Start of Data shown
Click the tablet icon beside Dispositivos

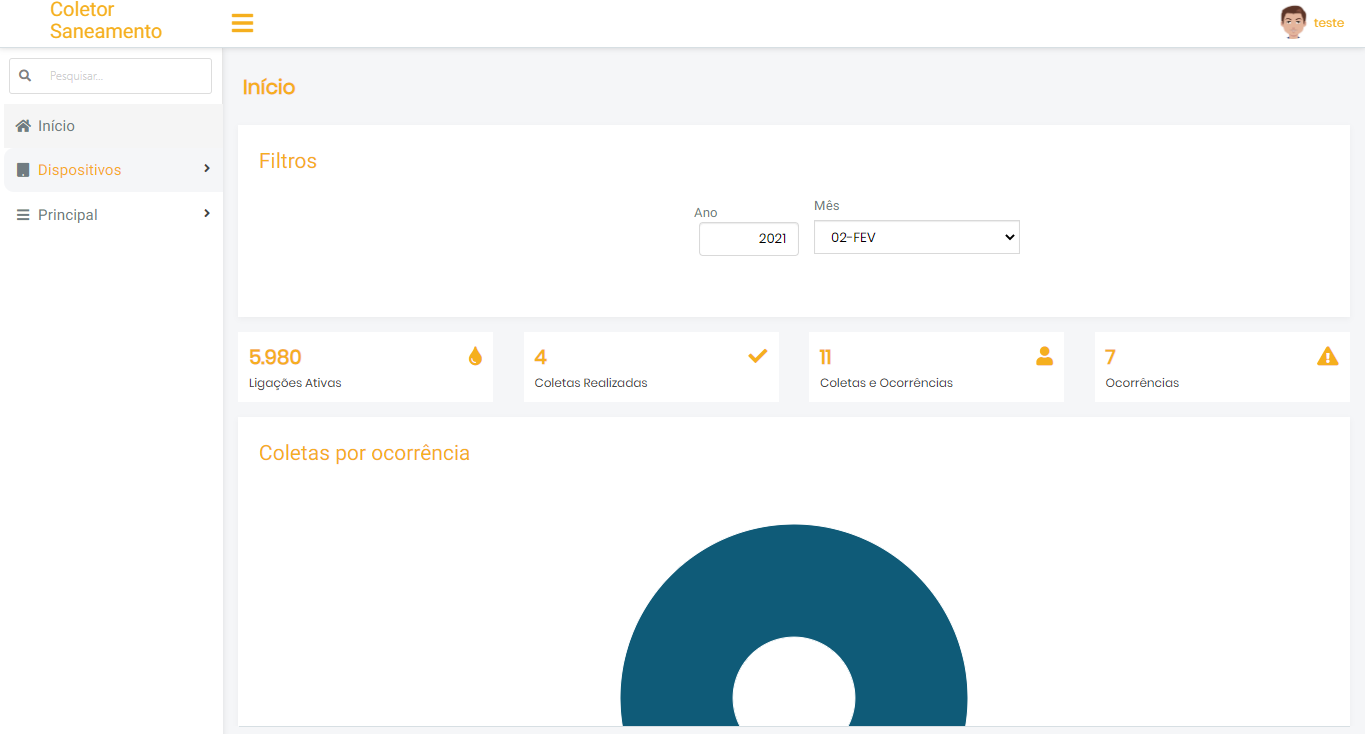tap(23, 170)
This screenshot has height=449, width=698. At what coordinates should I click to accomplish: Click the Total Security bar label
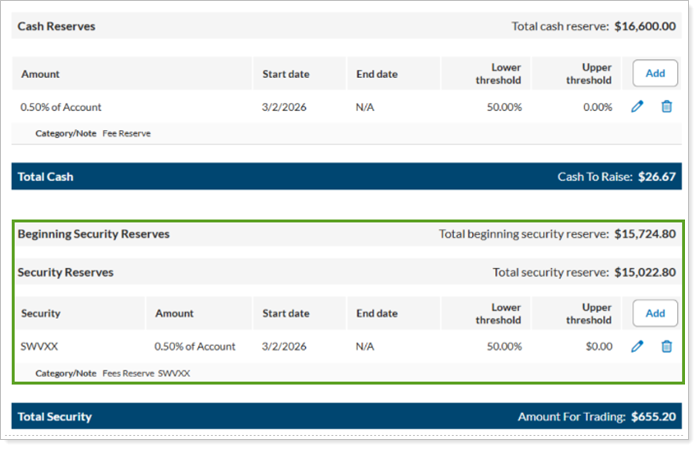(55, 417)
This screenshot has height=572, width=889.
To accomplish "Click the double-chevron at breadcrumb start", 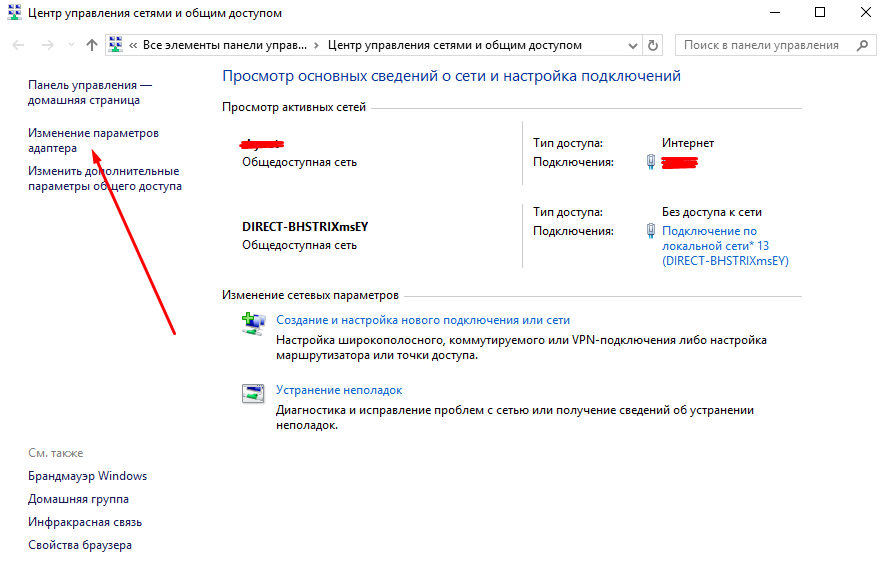I will pos(134,45).
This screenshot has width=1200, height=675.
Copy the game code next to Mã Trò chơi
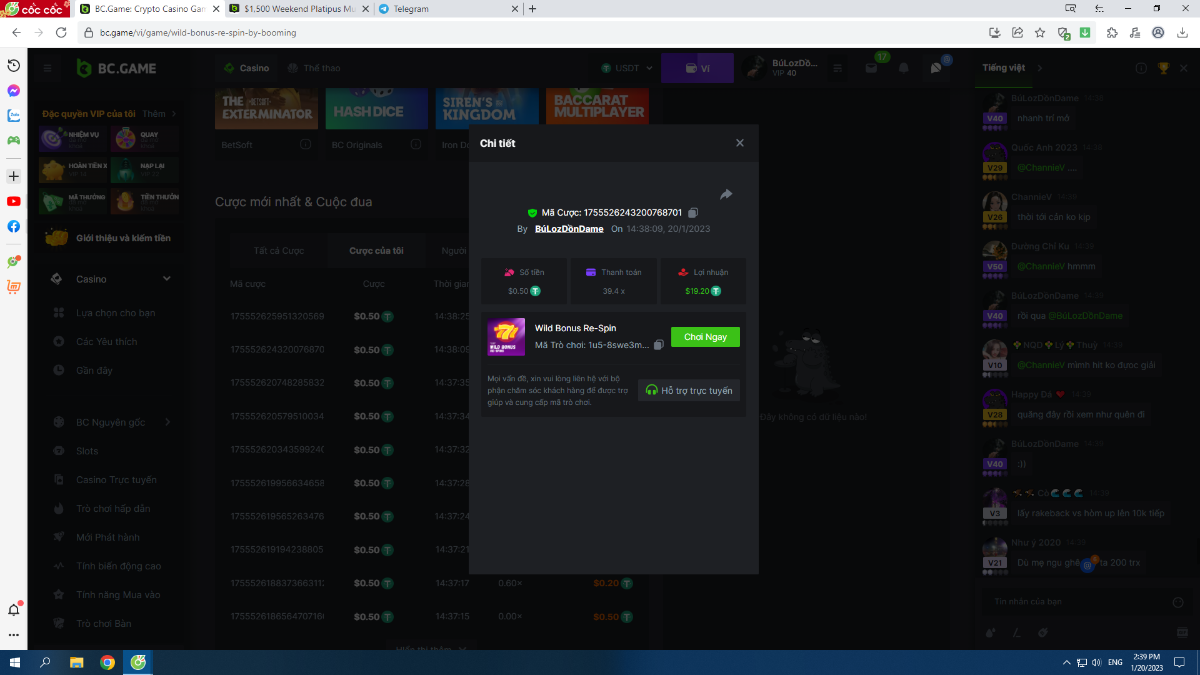659,345
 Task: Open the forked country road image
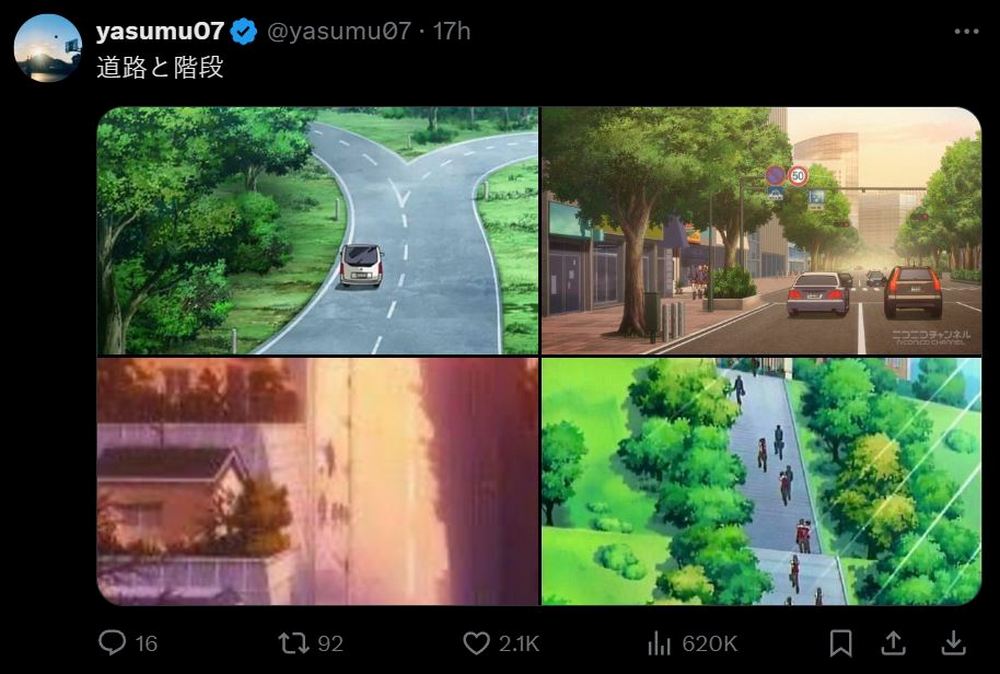(x=318, y=230)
End of Data shown
# Prompt
Your answer must consist only of the lines from the one containing "This screenshot has width=1200, height=675." through the end of the entries, restated word for word, with no pictures.

# Solved exercise
This screenshot has width=1200, height=675.
Copy the game code next to Mã Trò chơi
659,345
 Task: Open the forked country road image
(x=318, y=230)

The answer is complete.